Consegne
1. Secondo il brano fornito, in quale data è stato siglato l'accordo per la promozione e protezione degli investimenti?
2. Ricopia senza modifiche il passo del brano fornito che comincia con "5. Fiscalità in" e termina con "l’imposta sul consumo.".

Brano fornito
I principali accordi quadro siglati con l’Italia sono:

• Convenzione sulla protezione giudiziaria e l’assistenza reciproca delle autorità giudiziarie in materia civile e penale e l’esecuzione delle decisioni giudiziarie (10.08.1926);
• Accordo sui trasporti internazionali su strada con 2 protocolli e 2 tabelle (30.06.1971);
• Protocollo di modifica del protocollo 1 dell’accordo del 30.06.1971 relativo ai trasporti internazionali su strada (14.06.1971);
• Accordo sulla cooperazione economica industriale e tecnologica con scambio di note (16.12.1976);
• Accordo per evitare la doppia imposizione sui redditi derivanti dalla navigazione aerea e marittima con scambio di note (29.09.1981);
• Accordo per la cooperazione nel settore turistico (13.06.1986);
• Accordo per evitare le doppie imposizioni in materia di imposte sul reddito e prevenire le evasioni fiscali con protocollo (27.07.1990);
• Accordo per la promozione e protezione degli investimenti (3.03.2004).

 


5. Fiscalità in breve

Le imposte prevalenti in Turchia sono quelle sul reddito e quelle sugli affari. Tra le prime ricordiamo la categoria delle imposte sul reddito delle persone fisiche e l’imposta sul reddito delle società; mentre per le seconde si ricorda l’imposta sul valore aggiunto, l’imposta speciale sul consumo, le imposte sulle transazioni bancarie ed assicurative, l’imposta di bollo, l’imposta speciale sulle comunicazioni e l’imposta sul consumo.

Dati mostrati
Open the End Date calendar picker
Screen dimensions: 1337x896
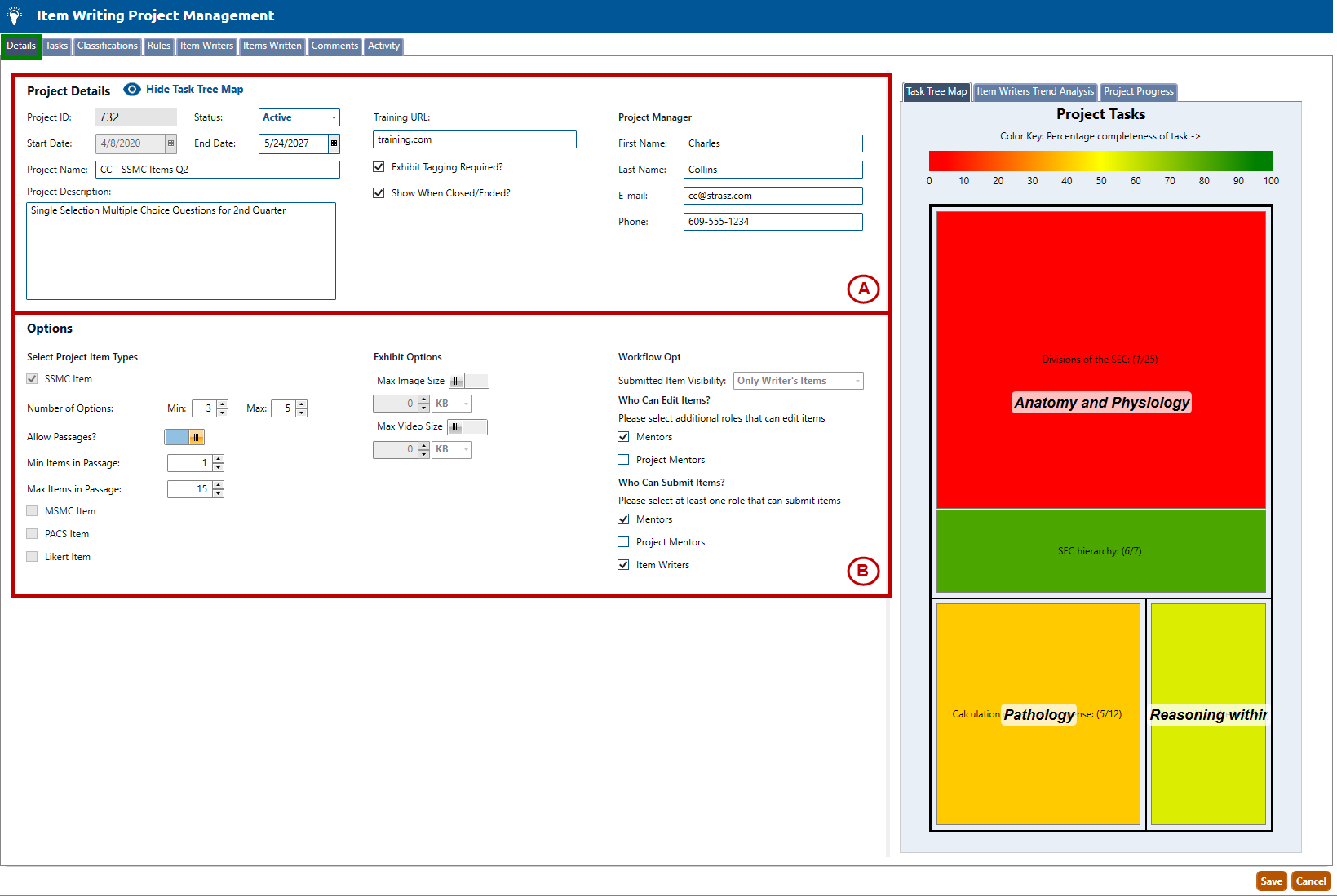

Soluzioni
1. Il 3 marzo 2004 (3.03.2004).

2.
5. Fiscalità in breve

Le imposte prevalenti in Turchia sono quelle sul reddito e quelle sugli affari. Tra le prime ricordiamo la categoria delle imposte sul reddito delle persone fisiche e l’imposta sul reddito delle società; mentre per le seconde si ricorda l’imposta sul valore aggiunto, l’imposta speciale sul consumo, le imposte sulle transazioni bancarie ed assicurative, l’imposta di bollo, l’imposta speciale sulle comunicazioni e l’imposta sul consumo.